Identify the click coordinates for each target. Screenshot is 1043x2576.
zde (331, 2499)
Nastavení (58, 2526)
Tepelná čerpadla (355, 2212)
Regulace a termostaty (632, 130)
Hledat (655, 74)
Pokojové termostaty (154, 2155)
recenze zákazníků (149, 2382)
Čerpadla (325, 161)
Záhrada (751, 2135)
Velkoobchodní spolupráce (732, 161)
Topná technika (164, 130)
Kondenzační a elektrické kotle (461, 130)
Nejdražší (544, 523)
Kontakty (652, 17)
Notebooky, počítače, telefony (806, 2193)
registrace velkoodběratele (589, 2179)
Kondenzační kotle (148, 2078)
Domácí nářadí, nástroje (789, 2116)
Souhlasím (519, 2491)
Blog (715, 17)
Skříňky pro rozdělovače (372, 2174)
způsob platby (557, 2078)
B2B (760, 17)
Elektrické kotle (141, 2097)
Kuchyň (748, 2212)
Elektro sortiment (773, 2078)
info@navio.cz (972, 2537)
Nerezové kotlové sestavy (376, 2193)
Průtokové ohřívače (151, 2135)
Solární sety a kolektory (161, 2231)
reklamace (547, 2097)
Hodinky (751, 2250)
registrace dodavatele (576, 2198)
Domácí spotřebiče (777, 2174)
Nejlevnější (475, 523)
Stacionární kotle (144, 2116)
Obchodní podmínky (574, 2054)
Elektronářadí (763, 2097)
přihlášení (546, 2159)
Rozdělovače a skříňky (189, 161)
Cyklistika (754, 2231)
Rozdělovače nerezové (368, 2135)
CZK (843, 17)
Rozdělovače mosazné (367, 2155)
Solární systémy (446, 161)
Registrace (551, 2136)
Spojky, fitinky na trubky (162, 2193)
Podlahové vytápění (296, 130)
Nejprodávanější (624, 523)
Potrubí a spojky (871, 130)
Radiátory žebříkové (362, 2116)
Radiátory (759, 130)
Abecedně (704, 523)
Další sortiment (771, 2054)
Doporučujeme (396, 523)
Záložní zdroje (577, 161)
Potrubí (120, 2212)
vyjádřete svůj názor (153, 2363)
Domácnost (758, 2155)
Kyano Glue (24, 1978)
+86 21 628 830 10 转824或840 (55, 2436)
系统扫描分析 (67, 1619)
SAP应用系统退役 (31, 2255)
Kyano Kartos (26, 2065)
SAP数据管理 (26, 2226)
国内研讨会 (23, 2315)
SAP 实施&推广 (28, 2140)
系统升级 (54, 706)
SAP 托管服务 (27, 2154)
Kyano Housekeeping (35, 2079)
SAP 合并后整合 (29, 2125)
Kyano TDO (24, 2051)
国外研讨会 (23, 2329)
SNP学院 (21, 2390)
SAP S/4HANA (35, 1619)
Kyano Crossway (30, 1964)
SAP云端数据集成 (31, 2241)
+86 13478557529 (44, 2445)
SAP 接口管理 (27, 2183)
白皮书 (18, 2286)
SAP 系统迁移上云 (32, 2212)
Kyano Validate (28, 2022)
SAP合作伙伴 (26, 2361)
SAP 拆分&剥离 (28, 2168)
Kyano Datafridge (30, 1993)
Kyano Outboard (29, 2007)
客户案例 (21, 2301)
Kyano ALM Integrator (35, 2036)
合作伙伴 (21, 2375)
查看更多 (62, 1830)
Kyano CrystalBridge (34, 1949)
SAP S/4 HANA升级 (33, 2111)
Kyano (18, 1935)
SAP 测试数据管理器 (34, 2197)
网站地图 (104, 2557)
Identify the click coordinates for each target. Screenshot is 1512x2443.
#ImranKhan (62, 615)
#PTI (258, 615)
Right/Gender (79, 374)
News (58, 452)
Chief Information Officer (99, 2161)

+ + + +

Looking at the entries above, can you reproduce exactly the lines from the one that holds "Obchodní podmínky (574, 2054)" through the one that holds "Podlahové vytápění (296, 130)", and only those?

Obchodní podmínky (574, 2054)
Elektronářadí (763, 2097)
přihlášení (546, 2159)
Rozdělovače a skříňky (189, 161)
Cyklistika (754, 2231)
Rozdělovače nerezové (368, 2135)
CZK (843, 17)
Rozdělovače mosazné (367, 2155)
Solární systémy (446, 161)
Registrace (551, 2136)
Spojky, fitinky na trubky (162, 2193)
Podlahové vytápění (296, 130)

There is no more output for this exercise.